Assurément la perception en est différente. Cela revient à dire que l'attention, la gentillesse sont déterminantes. Si le personnel est stressé, trop peu nombreux, soumis à un rendement infernal, hé bien, le service se dégrade. La machine ne remplace pas l'humain.
L'alcool
- Une infirmière m'a proposé du vin, je pensais pas que c'était vrai.
- Je ne bois pas, je n'ai jamais aimé ça, je n'ai jamais aimé les gens qui se torchent.
- Et ben maintenant, vu mon état, docteur elle m'a interdit, elle m'interdit, elle me dit arrêtez le vin, l'alcool. Et je crois bien que je vais profiter, peut-être quand si je rentre, à boire quelques canons en mangeant ; ouais j'en ai marre, la vie pour moi c'était un sacrilège et ça fait déjà quelques années que je bois pas !
(paroles de patients)
C'est un sujet délicat : qu'est-ce qui me fait du bien ? Qu'est-ce qui me fait du mal ?
Est-ce à moi d'en juger ? Ou je délègue la question au corps médical ? En fait, ai-je le choix ?
La question de l'alcool est revenue plusieurs fois dans les témoignages. On pourrait aussi y voir la question commensale, l'alcool qui se partage, qui fait lien, mais aussi qui, à trop forte dose, isole. Le sujet est très polémique, forcément, c'est un produit fini plus gustatif que nutritif, un produit de plaisir, une quête d'évasion. N'y a-t-il pas des boissons qui, avec le même degré de sophistication, de rituel, pourraient répondre à l'envie d'ailleurs ? Peut-on imaginer des recettes de cocktail-hôpital ?
La monotonie, la lassitude
- Là, ça revient régulièrement.
- C'est quand même toujours la même chose.
- C'est pas toujours varié, c'est un peu toujours la même chose.
- La nourriture à l'hôpital, c'est pas terrible, mais quand on a faim on mange.
(paroles de patients)
Évidement, les processus sont calés, la gestion d'une si grosse machine avec sa multitude de contraintes n'est pas aisée. À une échelle plus petite, on voit l'apparition de restaurants-cantines tenus par des femmes d'origines variées et qui, forcément, font une cuisine aussi variée qu'il y a de nationalités. Et si l'hôpital était aussi le lieu de la découverte des diversités ?

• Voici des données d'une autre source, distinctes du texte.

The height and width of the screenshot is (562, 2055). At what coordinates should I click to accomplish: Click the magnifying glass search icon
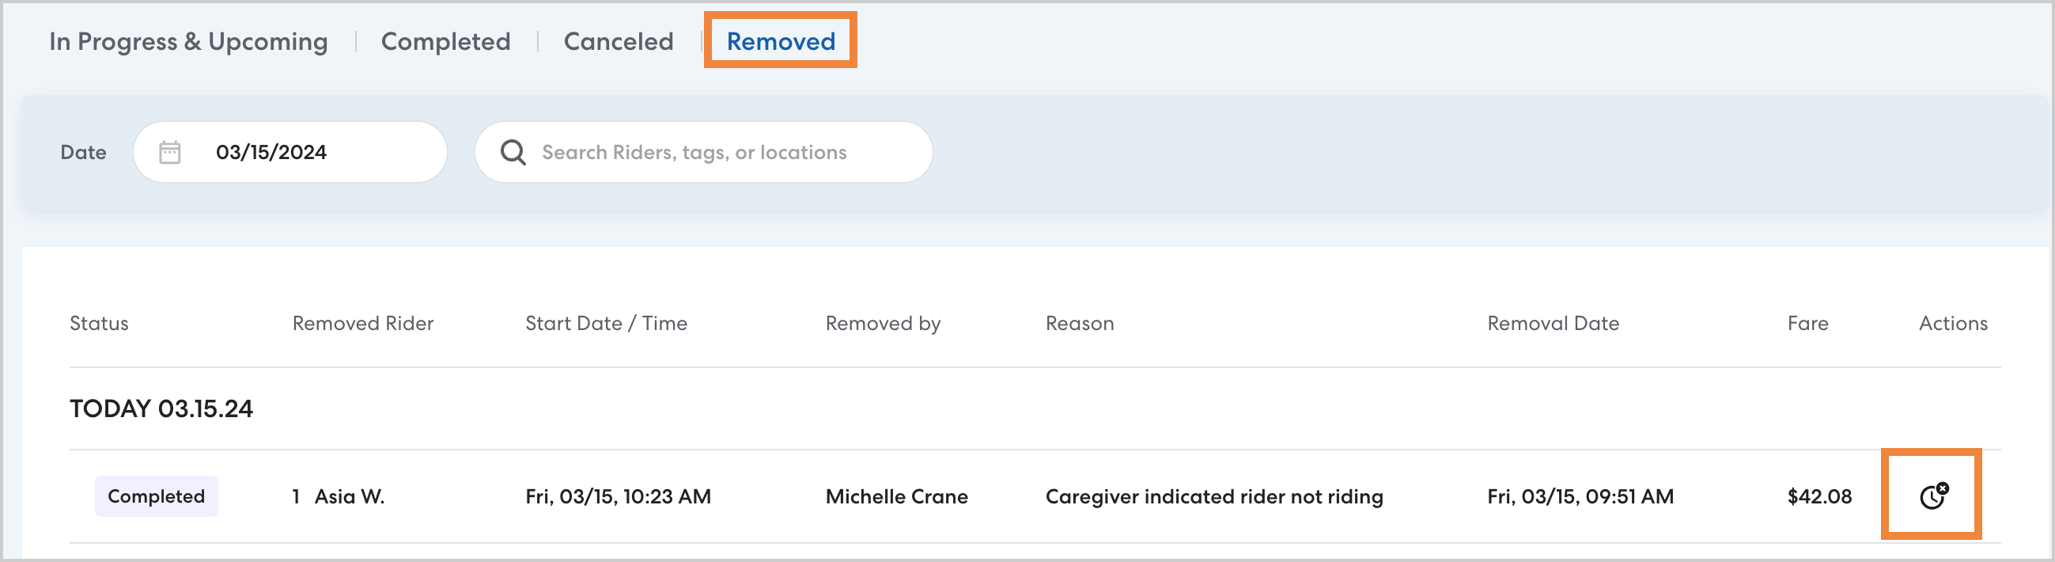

Hopitable, performance culinaire participative, Marc Bretillot & CHU de Saint-Étienne.
Le contexte
- La nourriture à l'hôpital, ben oui c'est très bien, c'est pas..., mais j'aime pas être fermé.
- J'étais à l'hôpital dans une salle de repos, et ben là, c'était pire que dégueulasse, y avait pas de cuistot, c'était toutes des boîtes qui arrivaient des pays étrangers.
(paroles de patients)
S'agit-il du corps lui-même ou de la possibilité de se mouvoir en liberté ? Le corps, en tous les cas, interdit. Les patients que j'ai rencontrés sont en colère contre eux-mêmes : « je ne peux plus faire ci, faire ça... » La question serait alors, concernant l'alimentation, comment pourrais-je avoir plus de liberté ou de sensation de liberté ?
Évidemment, les réponses sont individuelles. Comment une cuisine centralisée peut-elle y répondre ? Le fractionnement des unités de production, la proximité sont une possibilité. Peut-on imaginer avoir un espace de cuisine comme on a une salle de bain à disposition dans chaque chambre, ou peut-on imaginer que la cuisine se déplace dans l'espace intime de la chambre, charriot mobile avec cuisinier nomade, ou pas de cuisinier ? Le cuisinier, c'est moi si j'en ai les capacités. En fait cela revient à recréer un chez soi, ou l'inverse un hôpital chez soi... ?
À bout de souffle, Jean-Paul Belmondo agonisant d'une balle de revolver tirée dans le dos dit « c'est vraiment dégueulasse ». La sublime Jean Seberg dit, en dessinant avec son pouce le tour de sa bouche « qu'est-ce que c'est dégueulasse ? ».